Hohenems

Wege zur Weisheit: „Der Anfang der Weisheit ist die Furcht des Herrn“ steht eins der Hohenemser Volksschulgebäude sicherlich ganz volksschulgerecht überschrieben – die Furcht des Herrn (vor wem oder was?) oder doch die Furcht vor dem Herrn? Mehrdeutige Sprüchlein besitzen in der Region scheinbar Öffentlichkeitsrecht. Der gesamte Österrhein ist wahlkampfplakatiert: „Unser Handeln braucht Werte“, „Ohne Mut keine Werte“, „Zeit für klare Worte“: beispielhafte bis -lose Dreierfolge (created by FPÖ?). Auf den Plakaten das verdruckste Foto einer bieder bis latent bösartig anmutenden Frau Jedermann im grafisch leeren Raum. Über der Stadt die Burgruine Alt-Ems (wie immer Anlaß zu Gedanken, welche Schicksale solche Mengen Steine solcherart steile Anhöhen emporschleppten), in Serpentinen zu Fuß erklimmbar. Der zu durchklimmende Hang beherbergt Österreichs größtes Bärlauchreservoir (der Bärlauch wird unten im Schloß in verschiedensten Darreichungen verkloppt, dennoch bleibt genug der Pflanze am Hang stehen, um ganze Dynastien von Bärlauchmillionären hervorzubringen).
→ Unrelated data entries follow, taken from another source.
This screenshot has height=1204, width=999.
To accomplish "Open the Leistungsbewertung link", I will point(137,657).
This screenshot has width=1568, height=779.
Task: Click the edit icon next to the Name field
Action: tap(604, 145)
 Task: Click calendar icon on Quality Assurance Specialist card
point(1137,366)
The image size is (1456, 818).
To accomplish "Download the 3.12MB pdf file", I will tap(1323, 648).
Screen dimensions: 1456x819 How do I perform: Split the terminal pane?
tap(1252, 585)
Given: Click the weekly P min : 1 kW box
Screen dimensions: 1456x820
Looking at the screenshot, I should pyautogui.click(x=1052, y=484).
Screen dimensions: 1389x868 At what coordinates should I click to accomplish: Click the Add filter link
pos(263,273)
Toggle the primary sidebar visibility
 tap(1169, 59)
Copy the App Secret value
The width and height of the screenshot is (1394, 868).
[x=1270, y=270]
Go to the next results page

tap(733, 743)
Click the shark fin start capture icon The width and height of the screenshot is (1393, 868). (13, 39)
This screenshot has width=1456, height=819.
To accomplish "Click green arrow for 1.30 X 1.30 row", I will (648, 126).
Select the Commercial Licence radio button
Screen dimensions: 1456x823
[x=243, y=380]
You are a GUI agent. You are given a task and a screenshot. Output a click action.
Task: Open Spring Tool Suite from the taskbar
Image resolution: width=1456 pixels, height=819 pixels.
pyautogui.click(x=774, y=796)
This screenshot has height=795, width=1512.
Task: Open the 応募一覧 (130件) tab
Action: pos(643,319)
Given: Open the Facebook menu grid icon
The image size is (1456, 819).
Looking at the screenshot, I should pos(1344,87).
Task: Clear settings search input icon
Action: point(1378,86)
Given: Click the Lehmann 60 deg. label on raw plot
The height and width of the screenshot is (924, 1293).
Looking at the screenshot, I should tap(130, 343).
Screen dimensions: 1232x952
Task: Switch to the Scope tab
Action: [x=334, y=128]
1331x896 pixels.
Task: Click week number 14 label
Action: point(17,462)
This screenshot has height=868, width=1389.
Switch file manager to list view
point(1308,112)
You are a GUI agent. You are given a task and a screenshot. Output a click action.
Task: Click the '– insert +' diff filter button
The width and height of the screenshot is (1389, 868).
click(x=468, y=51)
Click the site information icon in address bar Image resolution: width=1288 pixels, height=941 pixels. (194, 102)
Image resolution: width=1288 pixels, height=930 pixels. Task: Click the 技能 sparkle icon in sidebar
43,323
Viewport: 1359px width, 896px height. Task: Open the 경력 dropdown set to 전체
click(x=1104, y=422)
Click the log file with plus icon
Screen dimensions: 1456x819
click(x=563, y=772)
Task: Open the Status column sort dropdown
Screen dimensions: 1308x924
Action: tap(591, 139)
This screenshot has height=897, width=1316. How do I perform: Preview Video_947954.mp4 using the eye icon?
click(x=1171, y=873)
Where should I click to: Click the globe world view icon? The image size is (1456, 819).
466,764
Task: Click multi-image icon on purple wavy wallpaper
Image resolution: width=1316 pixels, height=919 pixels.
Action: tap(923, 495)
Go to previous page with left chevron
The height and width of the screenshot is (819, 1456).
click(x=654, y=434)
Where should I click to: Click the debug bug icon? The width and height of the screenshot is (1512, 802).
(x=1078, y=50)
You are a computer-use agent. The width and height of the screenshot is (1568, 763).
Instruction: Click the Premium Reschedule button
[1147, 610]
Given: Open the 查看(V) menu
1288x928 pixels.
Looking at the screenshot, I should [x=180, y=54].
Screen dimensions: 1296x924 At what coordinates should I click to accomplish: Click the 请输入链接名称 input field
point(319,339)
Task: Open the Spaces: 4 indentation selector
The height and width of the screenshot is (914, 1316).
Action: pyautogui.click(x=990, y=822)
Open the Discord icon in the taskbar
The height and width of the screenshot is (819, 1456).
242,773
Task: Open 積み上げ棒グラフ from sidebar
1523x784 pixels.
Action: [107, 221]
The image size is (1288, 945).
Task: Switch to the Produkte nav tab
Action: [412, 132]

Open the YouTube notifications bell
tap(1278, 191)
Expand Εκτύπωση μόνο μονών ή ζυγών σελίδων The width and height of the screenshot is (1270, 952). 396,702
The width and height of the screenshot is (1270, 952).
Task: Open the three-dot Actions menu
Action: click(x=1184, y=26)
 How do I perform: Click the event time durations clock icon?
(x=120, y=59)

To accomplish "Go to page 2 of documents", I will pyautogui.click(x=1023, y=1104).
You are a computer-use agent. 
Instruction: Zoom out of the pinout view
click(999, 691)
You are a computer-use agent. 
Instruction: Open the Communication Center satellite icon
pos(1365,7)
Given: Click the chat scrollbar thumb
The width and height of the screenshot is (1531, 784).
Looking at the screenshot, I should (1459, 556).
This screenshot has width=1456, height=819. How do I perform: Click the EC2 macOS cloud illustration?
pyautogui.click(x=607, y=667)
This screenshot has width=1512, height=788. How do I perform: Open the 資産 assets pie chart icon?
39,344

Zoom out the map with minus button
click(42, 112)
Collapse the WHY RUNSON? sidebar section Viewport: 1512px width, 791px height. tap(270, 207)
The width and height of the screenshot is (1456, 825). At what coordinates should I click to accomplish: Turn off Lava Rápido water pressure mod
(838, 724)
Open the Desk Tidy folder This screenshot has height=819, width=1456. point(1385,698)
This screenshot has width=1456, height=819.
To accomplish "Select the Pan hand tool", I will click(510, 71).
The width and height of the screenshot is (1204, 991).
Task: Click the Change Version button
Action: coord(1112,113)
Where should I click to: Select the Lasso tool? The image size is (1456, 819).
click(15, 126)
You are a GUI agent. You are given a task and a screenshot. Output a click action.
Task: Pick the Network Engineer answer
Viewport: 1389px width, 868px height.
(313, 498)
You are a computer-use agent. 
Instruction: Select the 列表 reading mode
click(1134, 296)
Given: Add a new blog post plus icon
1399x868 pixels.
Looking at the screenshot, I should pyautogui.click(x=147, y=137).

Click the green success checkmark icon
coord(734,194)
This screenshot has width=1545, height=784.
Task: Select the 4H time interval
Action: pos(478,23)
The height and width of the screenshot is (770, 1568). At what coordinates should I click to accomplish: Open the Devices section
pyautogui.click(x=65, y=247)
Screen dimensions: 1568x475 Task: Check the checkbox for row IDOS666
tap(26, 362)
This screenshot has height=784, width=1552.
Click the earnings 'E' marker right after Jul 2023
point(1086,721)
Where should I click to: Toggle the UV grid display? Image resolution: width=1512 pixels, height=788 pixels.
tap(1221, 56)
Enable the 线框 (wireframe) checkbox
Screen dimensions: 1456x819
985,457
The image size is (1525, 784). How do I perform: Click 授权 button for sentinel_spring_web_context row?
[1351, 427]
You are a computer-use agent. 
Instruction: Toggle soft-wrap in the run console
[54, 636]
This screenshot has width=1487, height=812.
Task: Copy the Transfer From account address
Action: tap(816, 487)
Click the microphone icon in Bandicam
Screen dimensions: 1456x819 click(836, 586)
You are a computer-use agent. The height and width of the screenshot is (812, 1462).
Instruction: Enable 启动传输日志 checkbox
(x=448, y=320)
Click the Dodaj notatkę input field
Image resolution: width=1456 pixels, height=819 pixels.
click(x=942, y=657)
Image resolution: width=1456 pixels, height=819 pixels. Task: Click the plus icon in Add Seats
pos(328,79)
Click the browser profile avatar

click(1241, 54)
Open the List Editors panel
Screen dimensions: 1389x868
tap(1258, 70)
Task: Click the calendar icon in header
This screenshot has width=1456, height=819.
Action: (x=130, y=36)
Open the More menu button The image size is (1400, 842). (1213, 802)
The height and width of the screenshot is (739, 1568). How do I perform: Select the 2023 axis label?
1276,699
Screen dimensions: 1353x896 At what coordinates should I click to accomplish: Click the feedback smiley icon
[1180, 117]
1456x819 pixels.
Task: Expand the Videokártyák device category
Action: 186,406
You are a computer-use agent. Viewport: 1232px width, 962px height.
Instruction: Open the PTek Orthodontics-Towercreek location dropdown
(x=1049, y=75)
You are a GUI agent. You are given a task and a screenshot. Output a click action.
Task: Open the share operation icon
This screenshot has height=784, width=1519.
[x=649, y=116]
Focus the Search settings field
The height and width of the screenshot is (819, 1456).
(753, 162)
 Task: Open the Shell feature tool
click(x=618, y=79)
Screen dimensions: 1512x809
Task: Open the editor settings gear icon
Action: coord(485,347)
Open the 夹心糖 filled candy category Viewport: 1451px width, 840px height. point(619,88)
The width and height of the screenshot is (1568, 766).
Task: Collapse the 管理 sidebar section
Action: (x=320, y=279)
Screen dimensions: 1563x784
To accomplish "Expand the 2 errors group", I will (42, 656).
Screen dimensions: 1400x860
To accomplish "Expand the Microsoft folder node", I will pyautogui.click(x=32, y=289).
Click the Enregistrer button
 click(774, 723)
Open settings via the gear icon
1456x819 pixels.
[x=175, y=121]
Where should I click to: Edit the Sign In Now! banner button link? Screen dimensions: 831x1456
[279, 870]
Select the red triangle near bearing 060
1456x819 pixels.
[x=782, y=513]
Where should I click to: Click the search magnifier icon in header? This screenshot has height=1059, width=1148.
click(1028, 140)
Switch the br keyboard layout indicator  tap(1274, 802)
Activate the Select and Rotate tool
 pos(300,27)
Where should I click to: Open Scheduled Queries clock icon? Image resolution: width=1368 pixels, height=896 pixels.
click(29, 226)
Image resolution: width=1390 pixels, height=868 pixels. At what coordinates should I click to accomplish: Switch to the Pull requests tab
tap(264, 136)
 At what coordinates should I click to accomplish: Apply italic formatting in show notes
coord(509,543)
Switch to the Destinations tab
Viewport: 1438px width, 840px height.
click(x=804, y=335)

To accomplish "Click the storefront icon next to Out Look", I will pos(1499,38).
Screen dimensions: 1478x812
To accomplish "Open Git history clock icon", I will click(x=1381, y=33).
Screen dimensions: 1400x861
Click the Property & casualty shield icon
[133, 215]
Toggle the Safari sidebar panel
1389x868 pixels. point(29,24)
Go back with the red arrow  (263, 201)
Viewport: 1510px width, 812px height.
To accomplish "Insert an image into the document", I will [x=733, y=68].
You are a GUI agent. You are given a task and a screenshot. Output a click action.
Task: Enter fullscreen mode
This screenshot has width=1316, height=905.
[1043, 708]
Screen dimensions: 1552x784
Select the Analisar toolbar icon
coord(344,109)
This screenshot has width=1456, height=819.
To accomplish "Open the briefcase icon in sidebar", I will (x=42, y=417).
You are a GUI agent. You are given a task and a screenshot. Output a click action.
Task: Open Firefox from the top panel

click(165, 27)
Von oben, im Bärlauchdunst, Blick aufs Tal mit Altem und Neuem Rhein, die Schlaufe des ersteren und das über letzteren sich ins Österreich wölbende schweizerische Diepoldsau. Ein nicht näher bezeichnetes Stadtbächlein (darin ein schneller heller Fisch, auf- und abschießend: Höllenfisch?) plätschert unterdessen kanalisiert dem Rhein entgegen. Spiegelt sich in einem Schaufenster, das die üppige Pokalsammlung der F.C Hohenems Türkgücü Sportvereine präsentiert. Davor parkt ein aus diversen TV-Krimiserien bekannter „verdächtiger Wagen“ mit plattem Vorderreifen. Die Handschriften A und C des Nibelungenlieds tauchten im 18. Jahrhundert in der Schloßbibliothek auf (tauchten auf? wurden zuvor übersehen und plötzlich gefunden?) und wanderten bald nach Deutschland. Die beachtliche jüdische Gemeinde verschwand im Dritten Reich, heut gibt’s ein Museum und eine Schautafel, die das einstige Judenviertel rekonstruiert. Die Straßen entlang des Österrheins sind überschildert, massig Hinweise auf Firmen, Fabriken, Einzelpersonen – ließen sich (von Irrenden) ebenfalls als Wege zur Weisheit betrachten, als Weisheitslabyrinth.